EXERCISE PROMPT -
Take the entries below and reproduce exactly the portion that begins at the line containing "You are a GUI" and ends at the line containing "Given: Click the", keeping both ends, dropping pictures, and adding nothing else.

INFORMATION SHOWN -

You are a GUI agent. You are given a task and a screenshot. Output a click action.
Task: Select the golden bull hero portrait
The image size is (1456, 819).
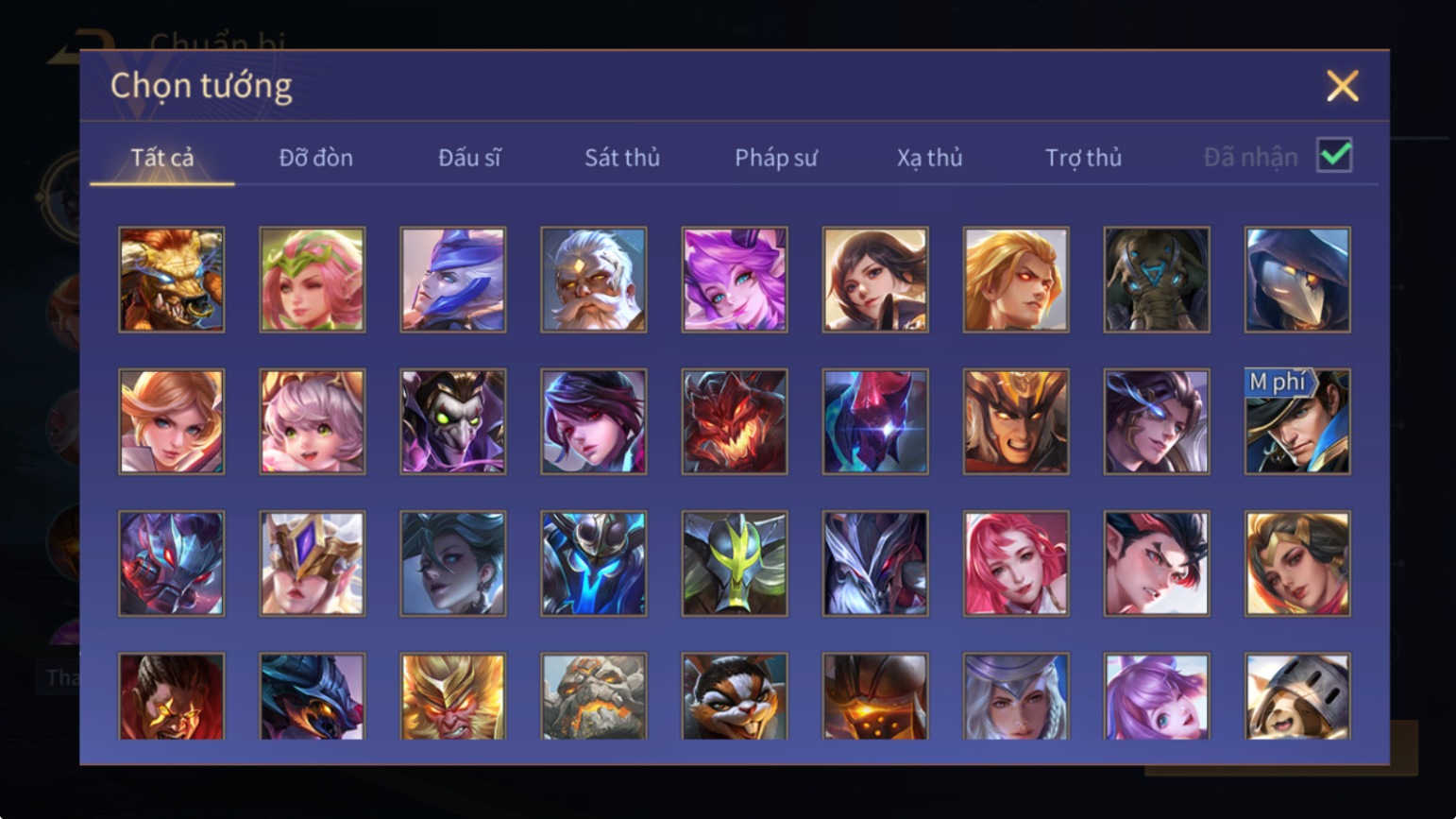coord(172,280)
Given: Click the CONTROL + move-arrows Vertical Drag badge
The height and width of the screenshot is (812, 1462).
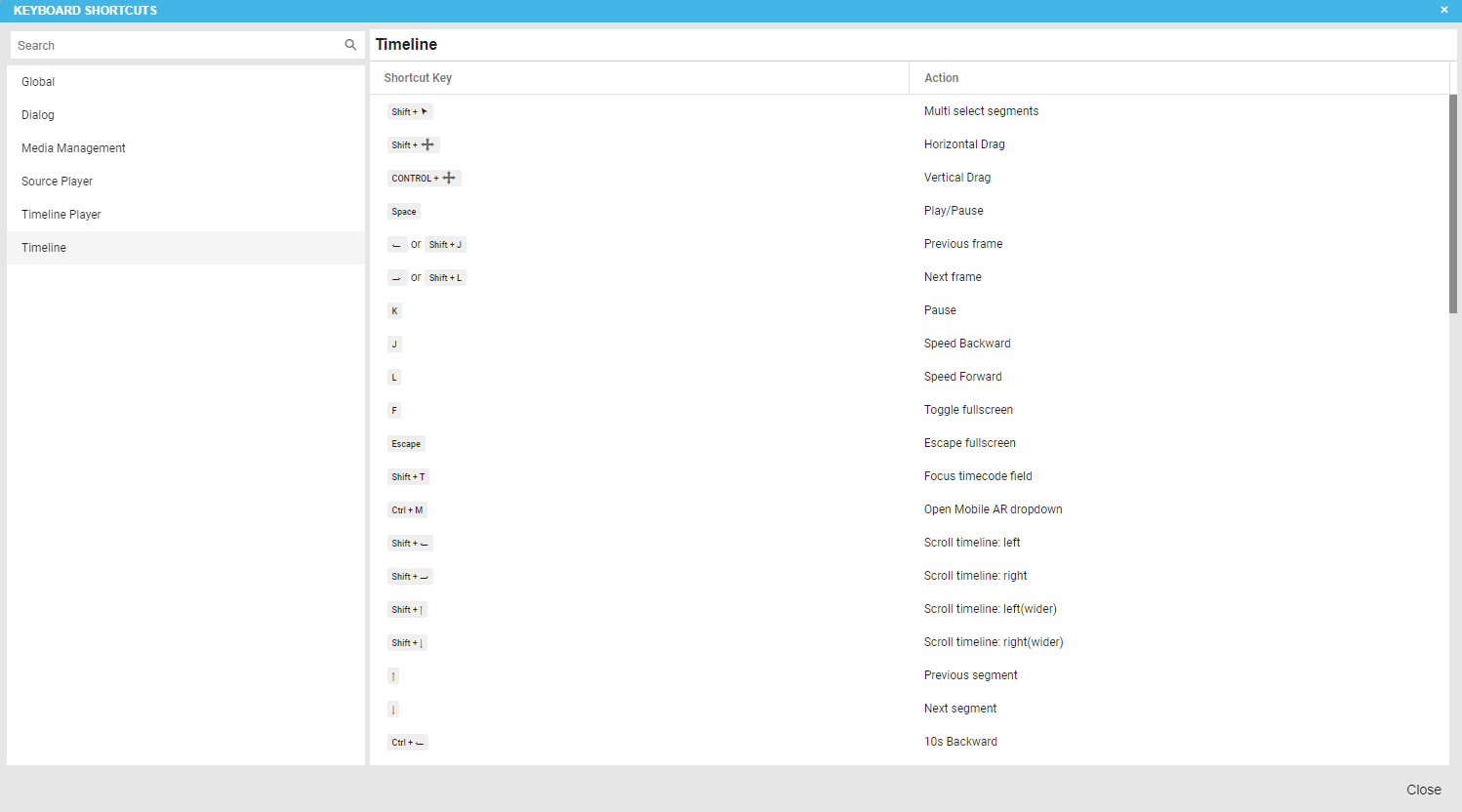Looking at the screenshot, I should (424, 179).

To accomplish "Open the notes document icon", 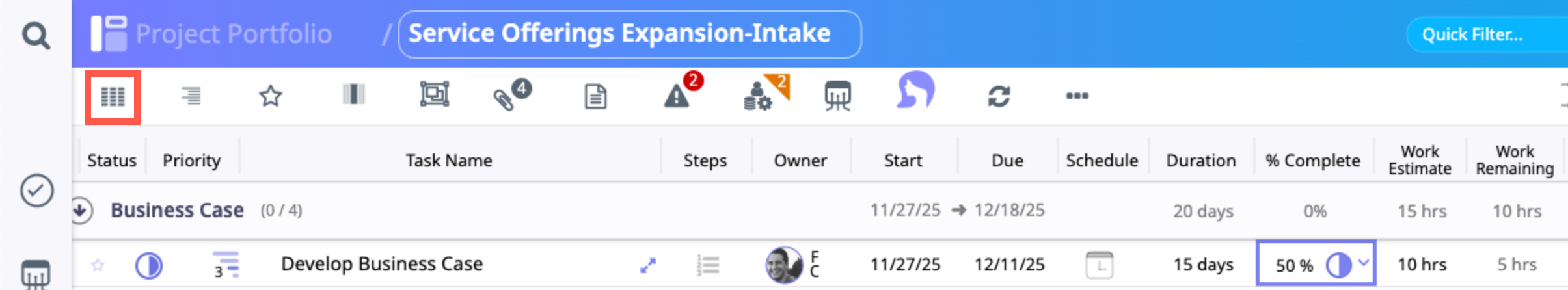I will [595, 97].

--

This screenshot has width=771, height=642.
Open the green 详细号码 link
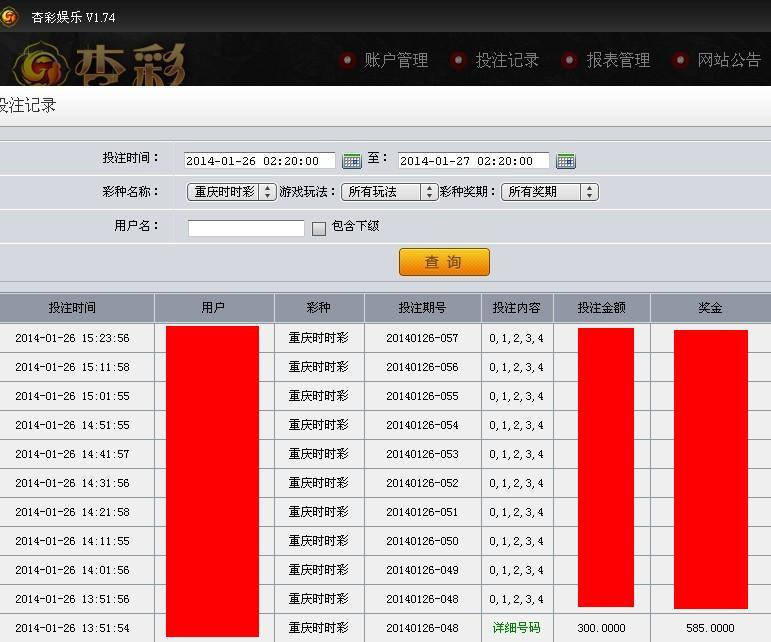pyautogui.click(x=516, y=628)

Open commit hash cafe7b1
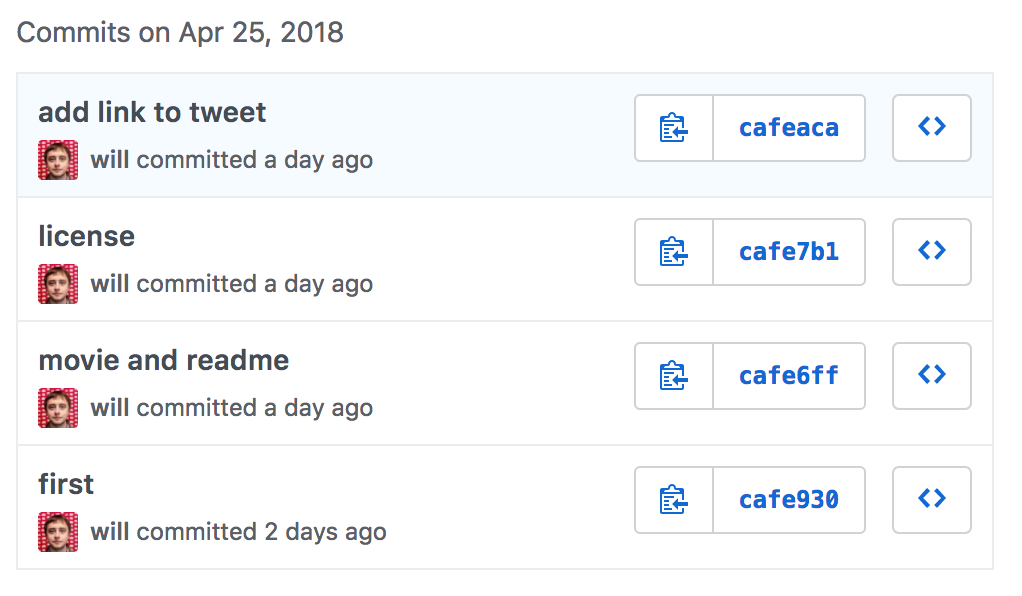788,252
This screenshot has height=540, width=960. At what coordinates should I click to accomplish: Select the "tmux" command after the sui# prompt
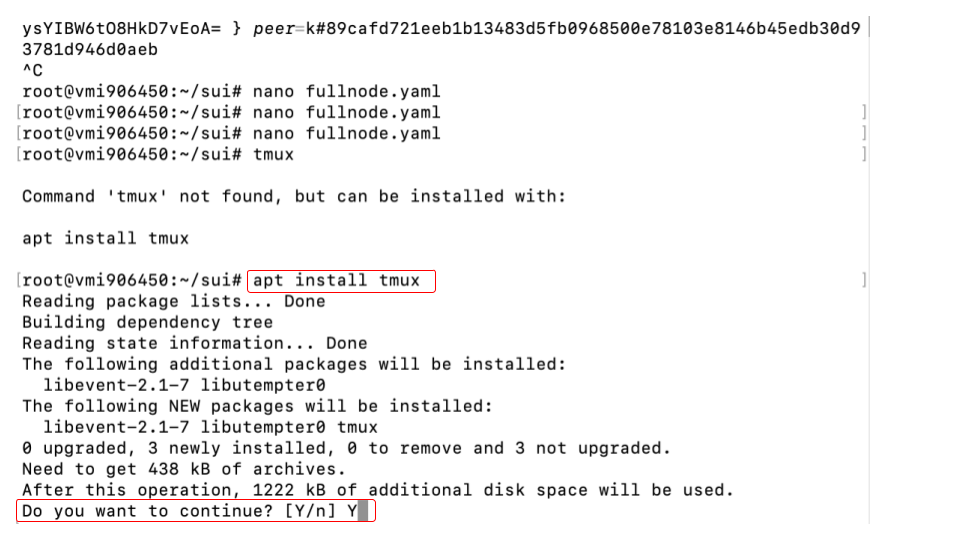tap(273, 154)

...

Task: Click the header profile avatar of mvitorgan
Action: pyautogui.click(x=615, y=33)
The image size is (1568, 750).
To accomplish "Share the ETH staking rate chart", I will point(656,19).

WRITTEN RESPONSE -
You are a GUI agent. You are given a task and a screenshot. Output a click action.
Task: Select the golden bull hero portrait
The image size is (1456, 819).
coord(172,280)
Given: Click the CONTROL + move-arrows Vertical Drag badge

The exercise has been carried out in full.